Architectural Patterns We Surfaced

We want to separately call out two useful architectural patterns we found during this probe:
1. Separate capabilities from workflows.
Skills work best when they describe what a capability does, not when it should be used. During our early experiments we initially tried to encode workflow logic directly inside skill descriptions (e.g. telling the research skill it should always run first). This turned out to be a poor pattern, and against Anthropic’s official recommendations. A much cleaner approach is to let skills represent capabilities — research, write, review, publish — while using commands to define the workflow that stitches them together. This separation keeps skills reusable and allows different workflows to reuse the same capabilities without hardcoding sequencing logic.
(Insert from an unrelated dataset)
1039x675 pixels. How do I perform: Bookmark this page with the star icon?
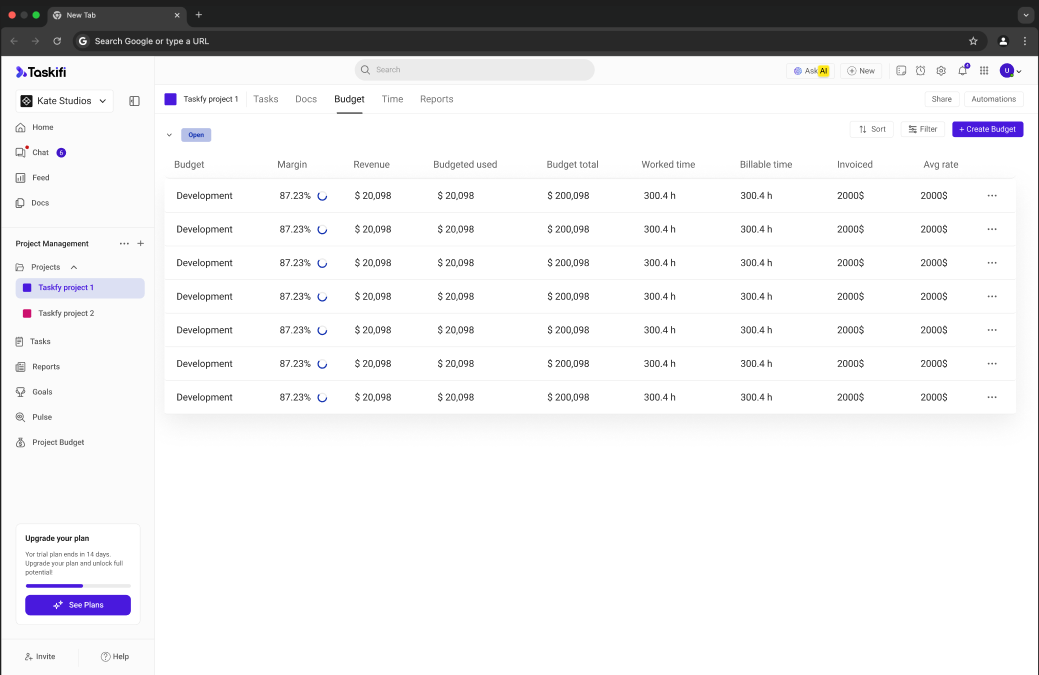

2. Sub-agents are a simple parallelization primitive.
One particularly interesting discovery was how easily the harness could parallelize work using sub-agents. In our case, the research skill was instructed to split a topic into subtopics and spawn sub-agents to research them simultaneously. The harness handled the coordination and aggregation automatically. In practice, this meant we could parallelize a traditionally sequential workflow with almost no additional engineering effort.

Our Takeaway

Skills-based agent harnesses represent a promising shift in how we build AI applications. For many workflows, they can dramatically reduce orchestration complexity by letting the harness handle planning, coordination, and parallelization instead of requiring developers to implement these mechanisms manually. 
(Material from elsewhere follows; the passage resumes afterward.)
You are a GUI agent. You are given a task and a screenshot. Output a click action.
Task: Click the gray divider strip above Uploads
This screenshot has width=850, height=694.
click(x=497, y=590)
However, most of today’s agent harnesses are primarily designed as CLI-based developer tools rather than production workflow engines. While they work very well for rapid prototyping, PoCs, and internal automation, using them as the orchestration layer for production systems would still require significant additional infrastructure for scaling, fault tolerance, and observability.
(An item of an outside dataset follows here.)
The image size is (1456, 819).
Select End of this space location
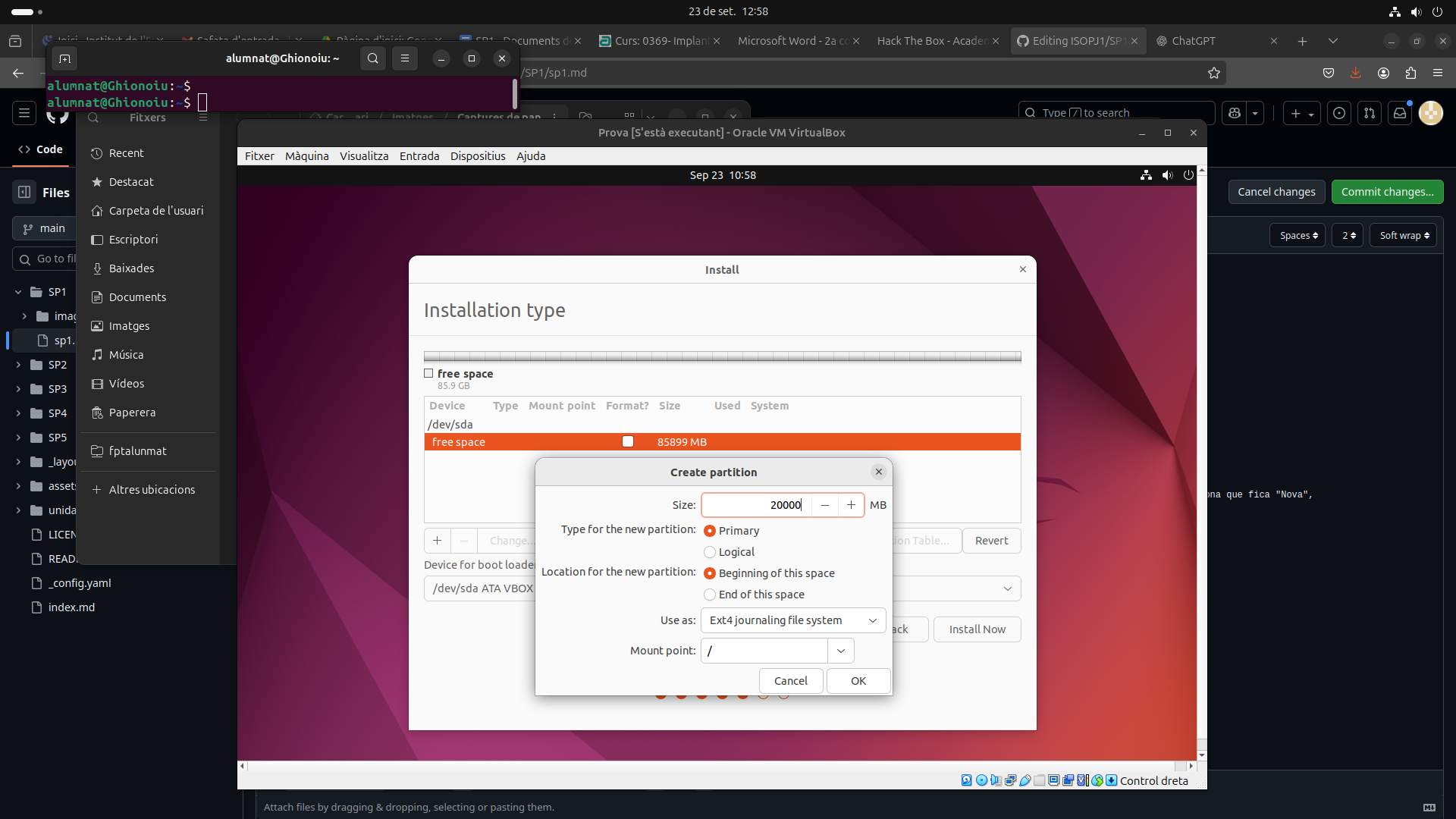coord(710,595)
Note: Our experiment focused on a single use case to gain practical experience with the agent skills paradigm, rather than comprehensively testing all possible capabilities.

1 We follow the definition from Harrison Chase of Langchain fame: an agent harness is an opinionated package that bundles the defaults, tools, and environment needed to run a general-purpose agent out of the box.
2 A Skill is a small directory containing instructions, code samples, and resources to guide an agent to perform some task it might not be able to do without guidance.